Collected data entries:
● ● ● ●
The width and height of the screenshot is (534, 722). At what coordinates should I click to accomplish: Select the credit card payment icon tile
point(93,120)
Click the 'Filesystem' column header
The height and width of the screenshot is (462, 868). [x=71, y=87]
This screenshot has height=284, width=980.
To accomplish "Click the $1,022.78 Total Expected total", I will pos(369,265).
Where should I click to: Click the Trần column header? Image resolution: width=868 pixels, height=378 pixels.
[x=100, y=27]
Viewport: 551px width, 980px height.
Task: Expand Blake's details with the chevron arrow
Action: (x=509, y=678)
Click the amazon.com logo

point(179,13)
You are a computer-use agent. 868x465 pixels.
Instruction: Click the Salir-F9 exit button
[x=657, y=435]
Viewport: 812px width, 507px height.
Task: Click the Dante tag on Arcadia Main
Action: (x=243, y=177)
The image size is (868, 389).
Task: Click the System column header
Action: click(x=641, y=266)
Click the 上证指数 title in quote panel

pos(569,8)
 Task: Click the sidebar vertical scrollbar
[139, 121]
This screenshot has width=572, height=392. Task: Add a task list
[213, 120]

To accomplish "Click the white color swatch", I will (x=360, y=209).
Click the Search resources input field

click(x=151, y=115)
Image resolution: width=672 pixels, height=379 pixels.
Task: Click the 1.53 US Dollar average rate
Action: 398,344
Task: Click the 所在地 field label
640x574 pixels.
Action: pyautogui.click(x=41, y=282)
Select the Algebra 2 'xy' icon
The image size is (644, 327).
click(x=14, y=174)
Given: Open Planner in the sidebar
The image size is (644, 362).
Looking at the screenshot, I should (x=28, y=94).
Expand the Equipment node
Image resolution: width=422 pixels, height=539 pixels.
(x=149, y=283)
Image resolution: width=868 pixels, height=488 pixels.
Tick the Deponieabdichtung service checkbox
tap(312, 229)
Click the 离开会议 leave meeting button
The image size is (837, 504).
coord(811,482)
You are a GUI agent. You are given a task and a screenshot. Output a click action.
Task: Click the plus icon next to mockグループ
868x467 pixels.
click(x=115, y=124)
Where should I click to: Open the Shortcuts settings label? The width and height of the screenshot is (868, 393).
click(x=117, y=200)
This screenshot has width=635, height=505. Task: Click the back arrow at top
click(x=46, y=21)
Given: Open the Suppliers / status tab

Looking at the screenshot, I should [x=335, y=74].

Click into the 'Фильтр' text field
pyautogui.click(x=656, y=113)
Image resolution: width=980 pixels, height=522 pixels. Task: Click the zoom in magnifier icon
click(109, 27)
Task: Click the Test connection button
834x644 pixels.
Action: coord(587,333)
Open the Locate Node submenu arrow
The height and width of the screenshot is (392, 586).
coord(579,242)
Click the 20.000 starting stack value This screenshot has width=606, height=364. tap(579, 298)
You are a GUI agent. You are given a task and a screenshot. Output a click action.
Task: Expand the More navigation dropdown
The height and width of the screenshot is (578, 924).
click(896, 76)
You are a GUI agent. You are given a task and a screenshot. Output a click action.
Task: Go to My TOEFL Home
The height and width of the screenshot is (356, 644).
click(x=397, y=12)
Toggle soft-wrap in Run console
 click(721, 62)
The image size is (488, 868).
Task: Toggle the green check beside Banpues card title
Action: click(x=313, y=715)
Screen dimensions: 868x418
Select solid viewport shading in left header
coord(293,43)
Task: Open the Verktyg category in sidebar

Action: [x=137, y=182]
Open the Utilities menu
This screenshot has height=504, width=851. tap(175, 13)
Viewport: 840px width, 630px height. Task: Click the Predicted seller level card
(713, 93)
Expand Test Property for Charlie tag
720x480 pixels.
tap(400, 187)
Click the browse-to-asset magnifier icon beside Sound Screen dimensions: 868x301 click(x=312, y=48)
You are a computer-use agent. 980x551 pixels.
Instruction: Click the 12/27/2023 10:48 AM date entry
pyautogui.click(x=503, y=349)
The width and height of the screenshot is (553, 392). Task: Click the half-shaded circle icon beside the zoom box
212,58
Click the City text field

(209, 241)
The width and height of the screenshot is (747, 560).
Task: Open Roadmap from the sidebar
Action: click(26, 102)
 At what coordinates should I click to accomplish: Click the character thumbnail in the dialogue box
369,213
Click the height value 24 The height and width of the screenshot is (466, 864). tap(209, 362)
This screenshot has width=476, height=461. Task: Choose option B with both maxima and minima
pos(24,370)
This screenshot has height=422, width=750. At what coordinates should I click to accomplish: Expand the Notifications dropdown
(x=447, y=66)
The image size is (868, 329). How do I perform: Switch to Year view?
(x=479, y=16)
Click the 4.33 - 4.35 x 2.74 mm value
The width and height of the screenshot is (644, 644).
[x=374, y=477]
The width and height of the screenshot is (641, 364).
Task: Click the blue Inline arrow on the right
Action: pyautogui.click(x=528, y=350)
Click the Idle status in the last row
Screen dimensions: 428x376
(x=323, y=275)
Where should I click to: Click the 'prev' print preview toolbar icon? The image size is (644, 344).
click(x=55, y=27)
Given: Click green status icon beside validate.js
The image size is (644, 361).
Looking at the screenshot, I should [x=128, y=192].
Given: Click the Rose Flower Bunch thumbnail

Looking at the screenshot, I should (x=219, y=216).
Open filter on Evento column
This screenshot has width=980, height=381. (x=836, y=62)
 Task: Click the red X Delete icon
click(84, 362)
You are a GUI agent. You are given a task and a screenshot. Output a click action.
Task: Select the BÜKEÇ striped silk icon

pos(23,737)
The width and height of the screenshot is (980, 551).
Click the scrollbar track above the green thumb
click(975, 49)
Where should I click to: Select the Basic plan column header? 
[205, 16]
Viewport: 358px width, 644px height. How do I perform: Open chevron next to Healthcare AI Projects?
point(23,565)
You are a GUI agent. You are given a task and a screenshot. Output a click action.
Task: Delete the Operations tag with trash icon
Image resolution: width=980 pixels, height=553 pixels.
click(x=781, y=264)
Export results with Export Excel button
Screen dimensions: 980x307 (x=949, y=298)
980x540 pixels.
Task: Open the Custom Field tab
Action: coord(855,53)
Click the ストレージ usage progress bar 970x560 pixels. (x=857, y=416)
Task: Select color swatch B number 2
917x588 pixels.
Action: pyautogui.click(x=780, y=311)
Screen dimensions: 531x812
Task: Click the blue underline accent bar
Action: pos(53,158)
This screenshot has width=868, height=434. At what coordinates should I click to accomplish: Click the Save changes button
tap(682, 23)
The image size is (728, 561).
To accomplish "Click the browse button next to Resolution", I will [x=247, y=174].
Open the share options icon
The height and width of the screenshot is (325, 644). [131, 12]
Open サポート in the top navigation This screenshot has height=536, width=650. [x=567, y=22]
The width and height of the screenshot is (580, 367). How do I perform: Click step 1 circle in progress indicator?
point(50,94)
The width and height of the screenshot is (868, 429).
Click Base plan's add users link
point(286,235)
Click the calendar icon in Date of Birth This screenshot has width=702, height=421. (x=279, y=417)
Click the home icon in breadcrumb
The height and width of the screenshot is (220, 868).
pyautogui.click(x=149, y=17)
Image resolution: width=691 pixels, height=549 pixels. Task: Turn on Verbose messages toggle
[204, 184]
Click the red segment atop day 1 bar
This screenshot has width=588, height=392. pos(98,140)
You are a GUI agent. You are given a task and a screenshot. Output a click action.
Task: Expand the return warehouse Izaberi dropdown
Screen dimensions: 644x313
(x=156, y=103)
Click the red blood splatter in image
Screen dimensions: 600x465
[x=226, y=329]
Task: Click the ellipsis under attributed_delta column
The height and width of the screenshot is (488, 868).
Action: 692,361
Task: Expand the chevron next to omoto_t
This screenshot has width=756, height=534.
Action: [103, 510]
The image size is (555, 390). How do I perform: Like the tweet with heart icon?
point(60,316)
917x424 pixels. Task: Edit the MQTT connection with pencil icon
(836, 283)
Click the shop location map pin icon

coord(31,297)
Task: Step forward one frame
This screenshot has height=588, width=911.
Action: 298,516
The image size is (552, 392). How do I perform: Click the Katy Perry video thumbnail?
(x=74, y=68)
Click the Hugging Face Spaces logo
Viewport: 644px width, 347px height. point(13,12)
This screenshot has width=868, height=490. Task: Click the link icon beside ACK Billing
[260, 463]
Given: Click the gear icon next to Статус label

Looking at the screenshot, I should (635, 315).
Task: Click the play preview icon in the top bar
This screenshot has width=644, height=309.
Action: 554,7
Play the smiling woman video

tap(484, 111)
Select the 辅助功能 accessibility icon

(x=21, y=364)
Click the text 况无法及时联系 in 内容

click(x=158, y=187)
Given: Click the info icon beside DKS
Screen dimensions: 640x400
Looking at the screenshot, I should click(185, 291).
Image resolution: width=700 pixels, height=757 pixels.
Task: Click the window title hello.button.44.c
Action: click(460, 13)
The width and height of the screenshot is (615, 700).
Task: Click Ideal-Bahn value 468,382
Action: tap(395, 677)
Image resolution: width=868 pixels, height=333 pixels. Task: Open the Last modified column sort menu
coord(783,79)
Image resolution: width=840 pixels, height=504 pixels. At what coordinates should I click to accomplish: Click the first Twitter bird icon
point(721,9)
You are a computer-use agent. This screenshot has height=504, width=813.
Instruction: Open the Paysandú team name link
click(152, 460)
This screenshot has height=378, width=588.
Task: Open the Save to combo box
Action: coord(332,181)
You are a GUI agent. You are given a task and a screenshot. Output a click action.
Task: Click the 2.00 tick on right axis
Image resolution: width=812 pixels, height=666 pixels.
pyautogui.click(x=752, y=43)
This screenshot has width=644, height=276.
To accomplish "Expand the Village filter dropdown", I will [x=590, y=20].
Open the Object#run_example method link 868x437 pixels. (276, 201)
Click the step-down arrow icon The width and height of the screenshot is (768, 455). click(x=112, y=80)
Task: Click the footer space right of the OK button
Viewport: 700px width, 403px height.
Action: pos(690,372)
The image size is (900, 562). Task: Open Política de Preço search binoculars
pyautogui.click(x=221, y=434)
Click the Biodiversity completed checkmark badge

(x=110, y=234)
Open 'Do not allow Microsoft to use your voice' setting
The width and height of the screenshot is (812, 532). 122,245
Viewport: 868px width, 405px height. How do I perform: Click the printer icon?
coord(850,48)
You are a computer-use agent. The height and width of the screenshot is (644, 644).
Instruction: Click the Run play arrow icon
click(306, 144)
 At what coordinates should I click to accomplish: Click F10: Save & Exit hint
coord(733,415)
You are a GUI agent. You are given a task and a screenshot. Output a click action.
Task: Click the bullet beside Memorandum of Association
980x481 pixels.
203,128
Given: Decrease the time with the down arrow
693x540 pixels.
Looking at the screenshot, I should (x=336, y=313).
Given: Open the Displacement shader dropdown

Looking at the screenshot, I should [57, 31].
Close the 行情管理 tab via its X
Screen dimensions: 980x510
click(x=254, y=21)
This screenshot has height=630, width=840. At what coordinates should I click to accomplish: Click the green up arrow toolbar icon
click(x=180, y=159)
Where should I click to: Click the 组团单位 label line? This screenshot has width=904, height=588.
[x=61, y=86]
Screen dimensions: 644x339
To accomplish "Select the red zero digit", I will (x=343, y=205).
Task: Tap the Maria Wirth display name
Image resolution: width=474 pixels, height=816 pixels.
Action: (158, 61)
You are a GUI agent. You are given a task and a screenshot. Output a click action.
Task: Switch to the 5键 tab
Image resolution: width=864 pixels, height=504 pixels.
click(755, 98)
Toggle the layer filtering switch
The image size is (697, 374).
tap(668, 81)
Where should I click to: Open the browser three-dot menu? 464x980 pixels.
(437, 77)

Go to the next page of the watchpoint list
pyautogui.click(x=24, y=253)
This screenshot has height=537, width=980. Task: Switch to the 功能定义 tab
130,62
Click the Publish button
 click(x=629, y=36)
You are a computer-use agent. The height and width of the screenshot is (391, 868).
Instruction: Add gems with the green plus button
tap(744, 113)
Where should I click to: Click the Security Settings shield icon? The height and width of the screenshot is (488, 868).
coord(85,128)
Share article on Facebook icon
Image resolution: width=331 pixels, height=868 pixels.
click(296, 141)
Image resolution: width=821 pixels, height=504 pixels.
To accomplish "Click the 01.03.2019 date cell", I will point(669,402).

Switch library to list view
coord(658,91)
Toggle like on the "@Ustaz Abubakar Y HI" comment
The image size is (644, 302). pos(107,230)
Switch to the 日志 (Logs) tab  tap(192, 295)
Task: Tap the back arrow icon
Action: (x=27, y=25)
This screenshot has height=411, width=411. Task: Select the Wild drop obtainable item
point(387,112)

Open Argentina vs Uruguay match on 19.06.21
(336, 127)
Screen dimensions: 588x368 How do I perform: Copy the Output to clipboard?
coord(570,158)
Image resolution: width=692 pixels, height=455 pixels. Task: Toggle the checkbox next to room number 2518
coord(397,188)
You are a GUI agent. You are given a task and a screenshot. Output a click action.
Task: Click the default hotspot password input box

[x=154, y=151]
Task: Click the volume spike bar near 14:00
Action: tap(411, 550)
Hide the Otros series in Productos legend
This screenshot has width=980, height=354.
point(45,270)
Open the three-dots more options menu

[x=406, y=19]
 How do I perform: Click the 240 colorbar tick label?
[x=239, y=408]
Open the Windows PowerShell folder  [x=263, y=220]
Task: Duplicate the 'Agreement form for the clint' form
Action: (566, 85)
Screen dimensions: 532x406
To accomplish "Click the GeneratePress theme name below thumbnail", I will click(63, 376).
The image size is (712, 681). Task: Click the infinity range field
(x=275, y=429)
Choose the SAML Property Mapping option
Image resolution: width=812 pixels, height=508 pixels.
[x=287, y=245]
● ● ● ●
▶ [Problem description] State the number of lines above that hold the string "computer", with nothing added.

▶ [Problem solution] 5